# Use of 3/8" FMC in dwelling



## Southeast Power (Jan 18, 2009)

I took over a remodel and found the person before me used 3/8 FMC as a wiring method.
They kinda used it as MC in some places. With that, I mean that they have more than 360 deg of bends.
I have never concealed 3/8 and considered using it as a "raceway" with the same limitations as EMT would have.

Question:
Can 3/8 FMC be concealed with the 360 deg limitations and used like this or does it have to come out and be replaced with MC?


----------



## drumnut08 (Sep 23, 2012)

jrannis said:


> I took over a remodel and found the person before me used 3/8 FMC as a wiring method.
> They kinda used it as MC in some places.
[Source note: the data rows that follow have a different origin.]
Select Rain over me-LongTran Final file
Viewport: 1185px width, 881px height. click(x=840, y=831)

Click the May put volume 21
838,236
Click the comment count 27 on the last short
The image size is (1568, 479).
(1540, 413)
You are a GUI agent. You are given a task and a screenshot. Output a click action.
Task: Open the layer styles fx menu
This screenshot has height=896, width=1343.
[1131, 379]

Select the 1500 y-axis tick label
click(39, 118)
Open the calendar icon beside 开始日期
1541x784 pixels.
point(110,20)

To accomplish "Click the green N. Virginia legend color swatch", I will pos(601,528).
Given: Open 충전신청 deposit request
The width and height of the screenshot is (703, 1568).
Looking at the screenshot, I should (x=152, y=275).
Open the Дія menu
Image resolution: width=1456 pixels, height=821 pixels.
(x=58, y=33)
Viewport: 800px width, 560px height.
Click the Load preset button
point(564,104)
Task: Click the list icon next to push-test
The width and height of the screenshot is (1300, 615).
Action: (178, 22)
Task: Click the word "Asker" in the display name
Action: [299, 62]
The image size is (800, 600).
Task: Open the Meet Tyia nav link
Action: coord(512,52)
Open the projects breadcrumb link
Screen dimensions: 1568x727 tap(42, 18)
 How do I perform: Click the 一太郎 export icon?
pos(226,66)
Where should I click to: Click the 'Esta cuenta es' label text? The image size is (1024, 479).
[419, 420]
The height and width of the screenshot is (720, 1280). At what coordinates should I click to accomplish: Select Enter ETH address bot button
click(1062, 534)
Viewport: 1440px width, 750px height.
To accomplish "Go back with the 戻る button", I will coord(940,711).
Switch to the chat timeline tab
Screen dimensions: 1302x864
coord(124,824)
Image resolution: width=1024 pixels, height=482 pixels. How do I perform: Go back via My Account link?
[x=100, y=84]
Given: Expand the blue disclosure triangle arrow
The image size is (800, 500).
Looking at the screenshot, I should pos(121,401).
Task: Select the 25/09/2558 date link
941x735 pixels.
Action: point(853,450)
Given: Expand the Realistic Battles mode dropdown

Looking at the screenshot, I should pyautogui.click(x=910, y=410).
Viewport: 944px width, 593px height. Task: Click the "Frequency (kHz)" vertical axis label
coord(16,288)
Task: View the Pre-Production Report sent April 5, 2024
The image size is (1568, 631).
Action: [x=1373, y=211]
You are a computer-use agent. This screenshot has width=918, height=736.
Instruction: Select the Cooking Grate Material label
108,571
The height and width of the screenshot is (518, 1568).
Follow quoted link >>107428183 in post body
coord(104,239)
With that, I mean that they have more than 360 deg of bends.
> I have never concealed 3/8 and considered using it as a "raceway" with the same limitations as EMT would have.
> 
> ...


Chances are , you've already got 3 to 4 # 14's , 12's , or 10's in the flex now , which doesn't lend itself to adding new circuits down the line anyway . If it were 1/2" or 3/4" , you could pretty easily change things down the line , if you wanted . I wouldn't rip anything out unless the AHJ made me . Most of the inspectors I see around here would think it was mc anyway and not think twice about it .


----------



## Southeast Power (Jan 18, 2009)

Inspection this morning


----------



## BBQ (Nov 16, 2010)

348.20 Size.

(A) Minimum. FMC less than metric designator 16 (trade size 1⁄2) shall not be used unless permitted in 348.20(A)(1) through (A)(5) for metric designator 12 (trade size 3⁄8).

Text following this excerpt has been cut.